Infatti è negli ultimi due obiettivi che l’approccio ideologico si palesa clamorosamente; nel quarto (Operare un capovolgimento della mentalità corrente) con l’assurda idea che le donne debbano interpretare la propria fertilità come “bisogno essenziale non solo della coppia ma dell’intera società”, e nel quinto con l’esplicativa sintesi del titolo, apoteosi della stessa iniziativa: Celebrare questa rivoluzione culturale. Quale sia la cultura di riferimento in questa fantomatica rivoluzione è fin troppo chiaro, e a dirla tutta lo è sempre stato dati i bassissimi livelli di laicità riscontrabili nell’azione del Ministero della Salute nell’era Lorenzin – purtroppo drammaticamente in linea con quelli precedenti. La fertilità viene intesa come Chiesa comanda, all’insegna del natalismo e di uno stereotipo della donna, oltre che della stessa famiglia, quale fucina di prolificità.
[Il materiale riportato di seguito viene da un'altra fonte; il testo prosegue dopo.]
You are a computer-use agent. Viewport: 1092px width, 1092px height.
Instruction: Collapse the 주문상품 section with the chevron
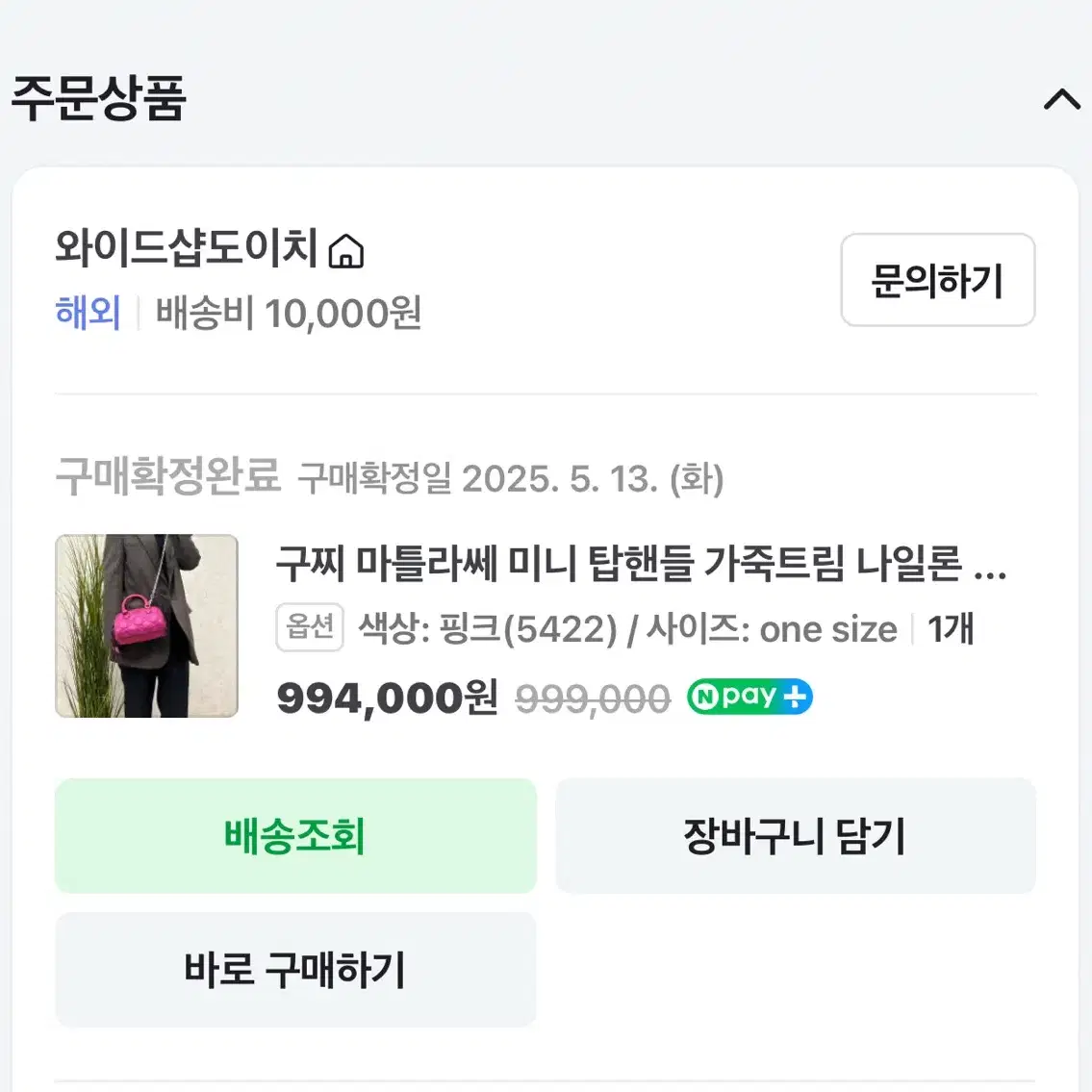[x=1061, y=99]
Una visione che però trova sempre meno riscontro nella realtà sociale che ha già, per usare le parole del quarto punto, “capovolto la sua mentalità” nel momento in cui si è allontanata dalla tradizione per tendere verso la parificazione delle opportunità di uomini e donne. La soluzione a questo punto non può essere quella di convincere le donne a tornare tra le mura domestiche, spacciandola per progresso. Bisogna piuttosto seguire le evoluzioni sociali e adeguare a esse l’azione dell’intero governo in una prospettiva che non può che essere laica, come dimostrano le reazioni al Fertility Day, certamente non allineate ai desiderata ecclesiastici, e come dimostra soprattutto il successo ottenuto su questo fronte dalle laicissime politiche francesi.
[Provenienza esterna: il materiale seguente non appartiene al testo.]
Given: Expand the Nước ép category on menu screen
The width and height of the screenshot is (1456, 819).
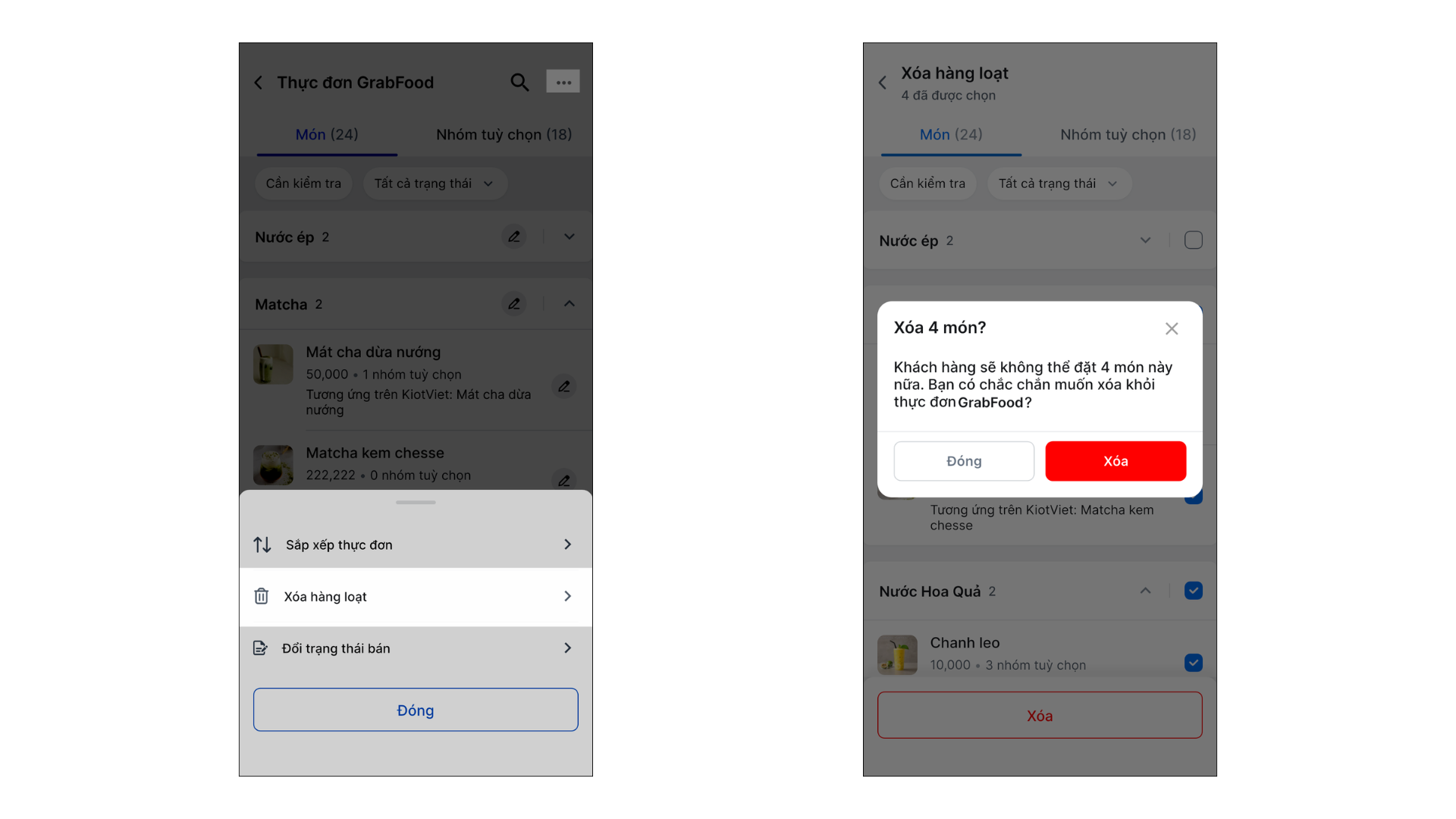Looking at the screenshot, I should (x=570, y=237).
Di sicuro non si invogliano le persone a fare figli appaltando la scuola pubblica a realtà private, nella maggior parte dei casi confessionali, raccontando la frottola che in questo modo lo Stato risparmierebbe, perché in realtà il costo aumenta e viene posto sulle spalle delle famiglie due volte, prima con l’incremento della spesa pubblica e poi con le rette. Semmai le si invoglia investendo al contrario nel pubblico, cominciando dai nidi. E non le si convince dicendo loro semplicisticamente che i figli di oggi pagheranno le pensioni di domani, perché bisognerebbe poi spiegare loro come fanno i figli di ieri a pagare quelle di oggi essendo in larga parte disoccupati e gravando proprio sui genitori costretti ad assistere da un lato all’erosione delle finanze familiari, magari messe insieme proprio grazie al lavoro di entrambi con enormi sacrifici, e dall’altro allo smantellamento del welfare.
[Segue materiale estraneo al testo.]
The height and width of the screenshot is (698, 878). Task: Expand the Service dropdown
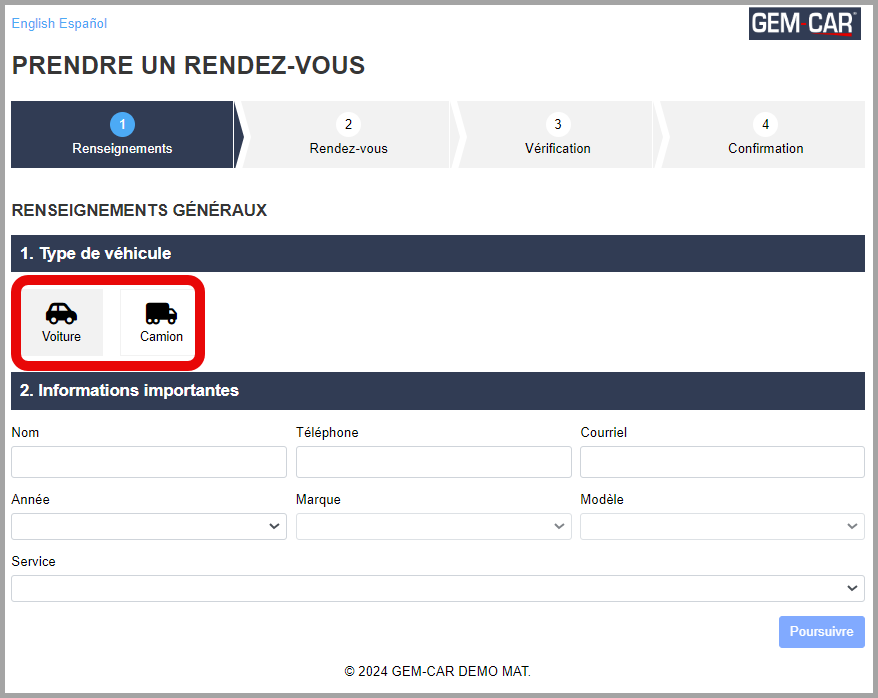(437, 588)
Se si vuole veramente puntare, come afferma adesso la ministra, sull’informazione e sulla prevenzione in un’ottica di tutela della salute pubblica, allora si cominci a introdurre nelle scuole un serio piano di educazione sessuale che tenga conto delle raccomandazioni degli organismi internazionali. Non si dia credito ai reazionari che invece vi si scagliano contro, ricorrendo anche alla creazione di bufale ad hoc come lo spauracchio del gender. Se si assumono come obiettivi il sostegno alla maternità e la sua responsabilizzazione, allora si dia piena attuazione alla legge 194 sull’aborto e si sostengano tutti i mezzi per mettere su famiglia, compresi quelli in cui si rende necessaria l’azione di più di due persone. Lo sappiamo benissimo che al di là del Tevere qualcuno non la prenderà bene, ma si prenda atto che sono le uniche scelte sensate nell’attuale contesto sociale. Del resto ormai non siamo più solo noi atei a dirlo, lo hanno fatto capire indirettamente tutti i contestatori del Fertility Day: le vere rivoluzioni culturali non vengono dai pulpiti.